April 28, 2010
Second Circuit Rejects Extending Private Rule 10b-5 Liability to Attorneys Who "Created" the Fraud
In Pacific Investment Management Co. v. Mayer Brown (2d Cir. Apr. 27, 2010)(Download MayerBrownopinion), the Second Circuit affirms the district court's dismissal of investors' complaint against the law firm Mayer Brown and its partner Joseph Collins for their role in the securities fraud committed by Refco Inc. The Court holds that a secondary actor (defined as parties who are not employed by the issuer whose securities are the subject of allegations of fraud) can be held liable in private Rule 10b-5 damages actions only for false statements attributed to the secondary actor at the time of dissemination. Absent attribution, plaintiffs cannot establish that they relied on the defendants' own false statements, and the secondary actors' participation in the creation of the false statements amounts to, at best, aiding and abetting securities fraud. The Court rejects the plaintiff's argument (supported in an SEC amicus brief) in favor of a creator standard as inconsistent with Supreme Court precedent (Central Bank, Stoneridge) and the Second Circuit's "bright line" test adopted in Wright v. Ernst & Young (2d Cir. 1998), which held that an outside accountant could not be held liable for public statements not attributed to it.

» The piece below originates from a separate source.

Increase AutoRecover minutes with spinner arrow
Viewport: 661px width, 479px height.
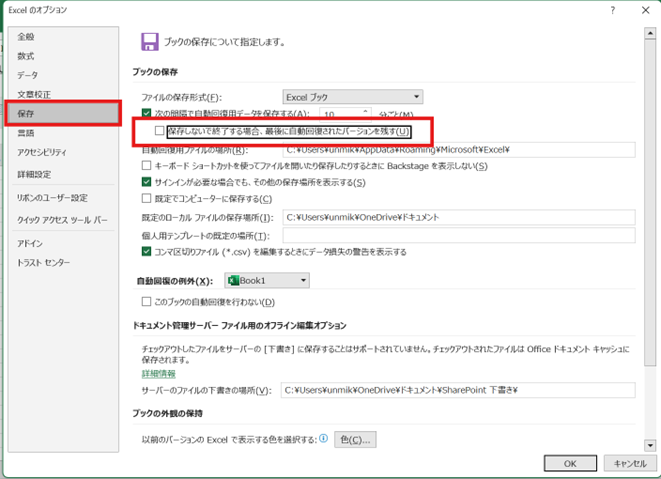tap(366, 110)
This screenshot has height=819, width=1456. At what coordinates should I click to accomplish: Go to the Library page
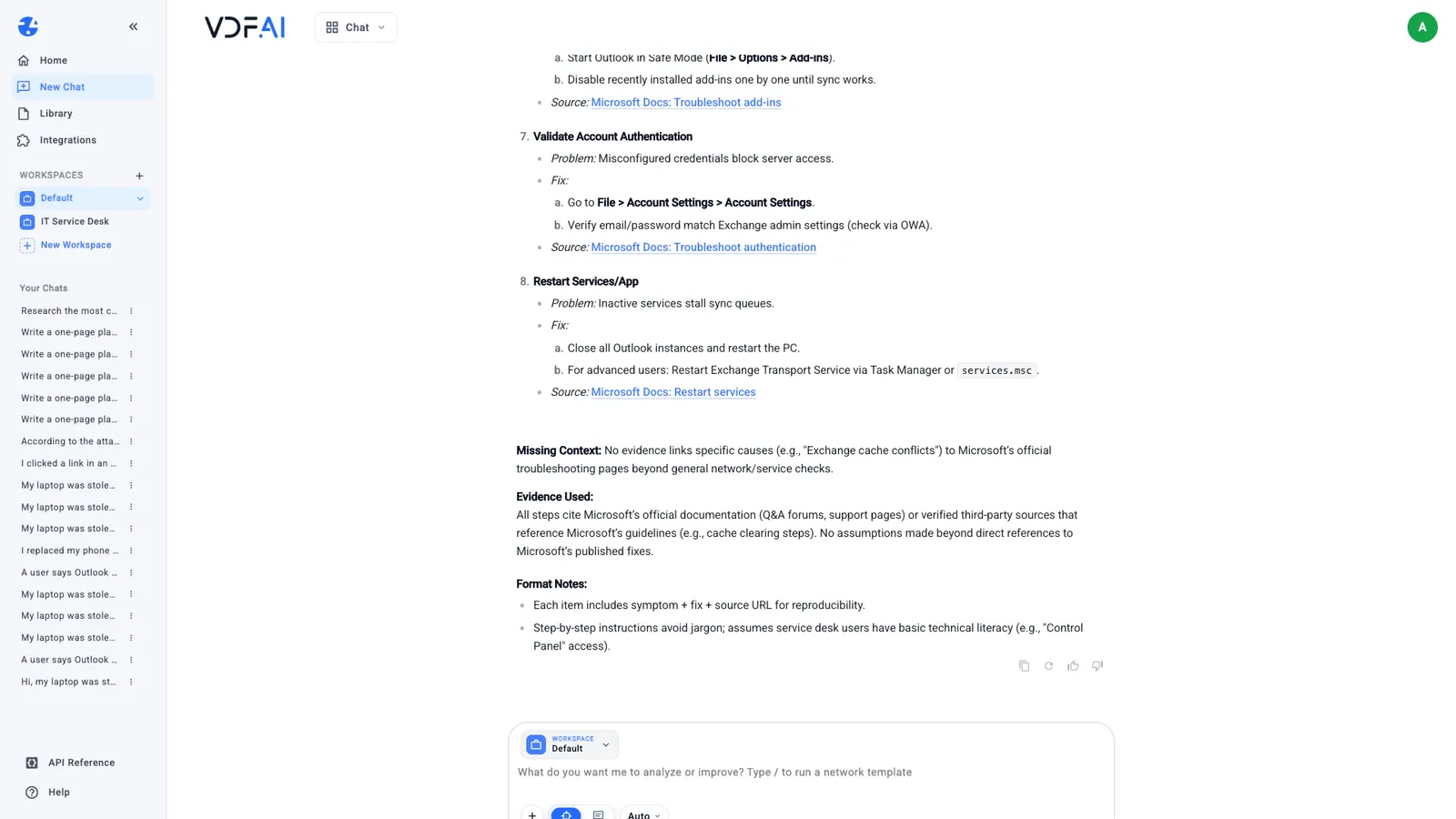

The Court acknowledges the confusion in the Circuit created by Wright and its later decision in In re Scholastic Corp. Securities Litigation (2d Cir. 2001), where it held that a corporate officer could be liable for misrepresentations made by the corporation, even though none of the statements was specifically attributable to him. That opinion did not cite Wright and led to confusion about whether Wright's attribution standard was relaxed. However, in 2007, the Second Circuit applied the attribution standard again in a case involving an outside accounting firm in Lattanzio v. Deloitte & Touche. While emphasizing the Wright attribution standard and rejecting the creator standard, the Second Circuit does not entirely clear up the confusion. While its definition of secondary actors to exclude the issuer's employees would logically point to reconciling Wright/Lattanzio and Scholastic on this basis, the Court explicitly declines to do so: "because this appeal does not involve claims against corporate insiders, we intimate no view on whether attribution is required for such claims or whether Scholastic can be meaningfully distinguished from Wright and Lattanzio."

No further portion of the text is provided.